The final rule also notes that Executive Order 13658 does not apply to contracts for the manufacturing or furnishing of materials, supplies, articles, or equipment to the Federal Government.
California Case Law Update
Both the Industrial Welfare Commission’s and the Common Law Definition of “Employee” Can Apply When Determining Whether to Certify a Class of Employees Claiming They Were Misclassified
Prior to 2004, the employer classified its drivers as employees. In 2004, the employer converted the drivers to independent contractors, despite none of the drivers’ job duties changing. In 2005, an employee filed a class action lawsuit, seeking to represent approximately 1,800 drivers engaged by the employer as independent contractors. When its second motion to decertify was denied, the employer appealed, arguing that the superior court had improperly adopted the definition of “employee” found in the Industrial Welfare Commission wage orders (the Martinez test) to ascertain the status of class members, and failed to use the common law test (the Borello test) for distinguishing between employees and independent contractors.
The IWC defines “employ” as “to engage, suffer, or permit to work.” In Martinez v. Combs (2010) 49 Cal.4th 35, the California Supreme Court concluded that the IWC’s definition of employ has three alternative definitions. It means: (1) to exercise control over the wages, hours or working conditions, or (2) to suffer or permit to work, or (3) to engage, thereby creating a common law employment relationship.” In Borello (pre-Martinez), the Supreme Court held that as a matter of fairness to an employer, liability was premised on the extent to which the employer had the right to control the details of the employee’s service.
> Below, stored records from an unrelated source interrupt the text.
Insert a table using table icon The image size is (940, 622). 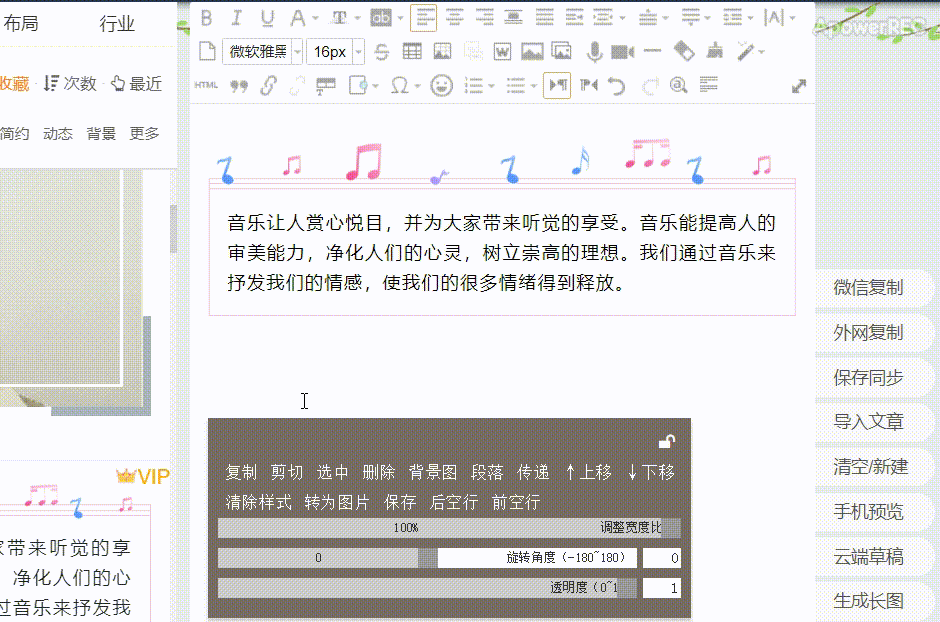tap(412, 51)
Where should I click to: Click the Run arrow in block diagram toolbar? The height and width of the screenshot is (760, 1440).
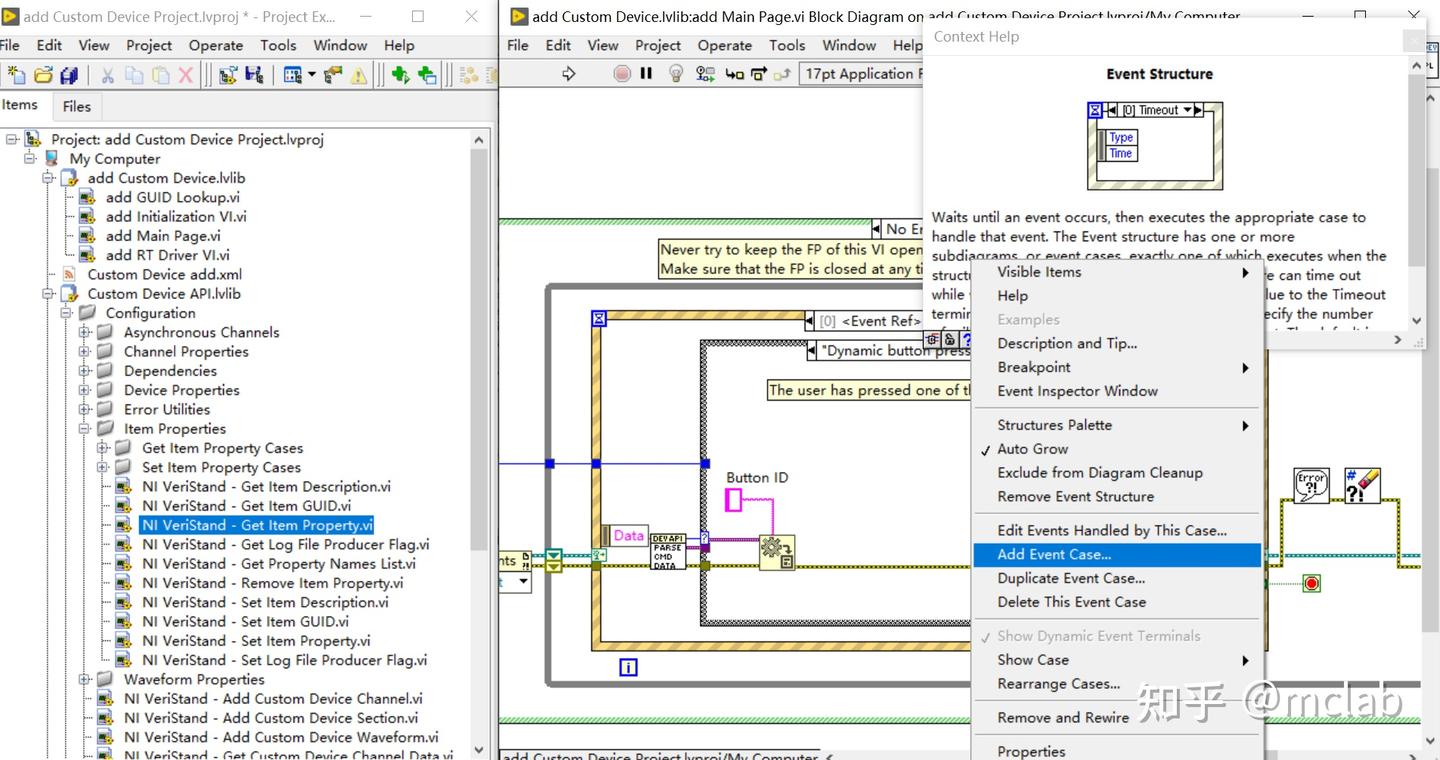coord(569,73)
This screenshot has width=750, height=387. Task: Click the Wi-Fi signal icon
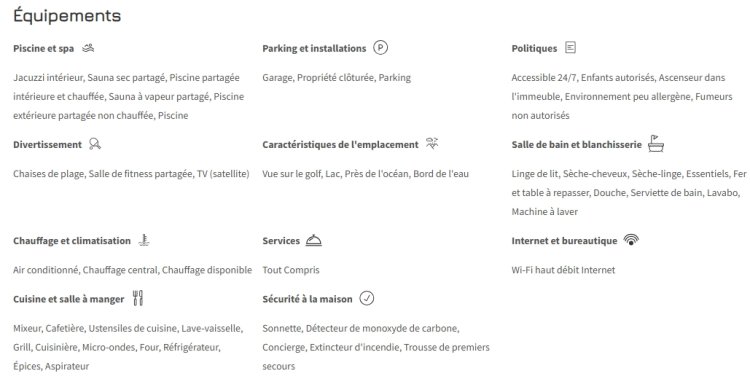[631, 240]
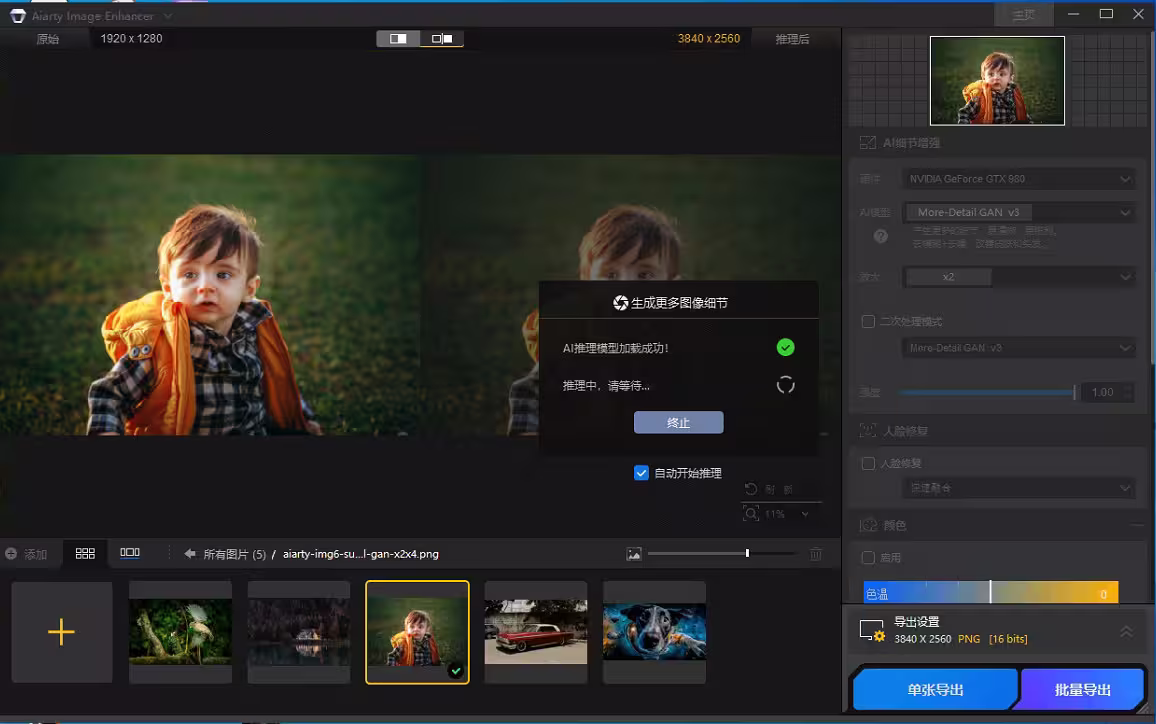Enable the 二次处理模式 checkbox
The width and height of the screenshot is (1156, 724).
pyautogui.click(x=867, y=321)

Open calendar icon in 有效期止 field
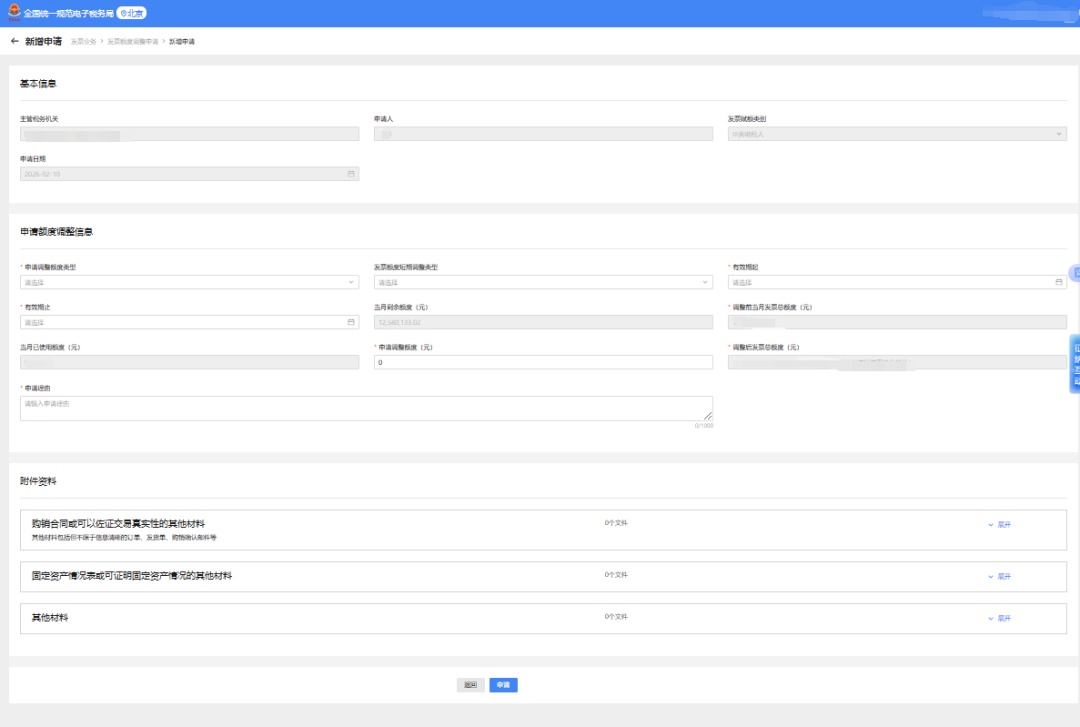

Here, according to the employer, if the Borello common law test, rather than the Martinez test was applied, individual issues relevant to that test would make it infeasible to litigate the claims as a class action. The court of appeal concluded that the trial court correctly allowed the plaintiff to rely on the IWC definition (the Martinez test) for purposes of those claims failing within the scope of Wage Order No. 9, but with respect to those claims falling outside the scope of the wage order, the common law definition of employee (the Borello test) would apply. The court then left it to the trial court to reevaluate those claims calling for the common law test in light of the Supreme Court’s recent decision in Ayala v. Antelope Valley Newspaper Inc. (2014) 59 Cal.4th 522, in which the Court decided that courts must wrestle with the “differences in [the defendant’s] right to exercise control” rather than “variations on how that right was exercised.”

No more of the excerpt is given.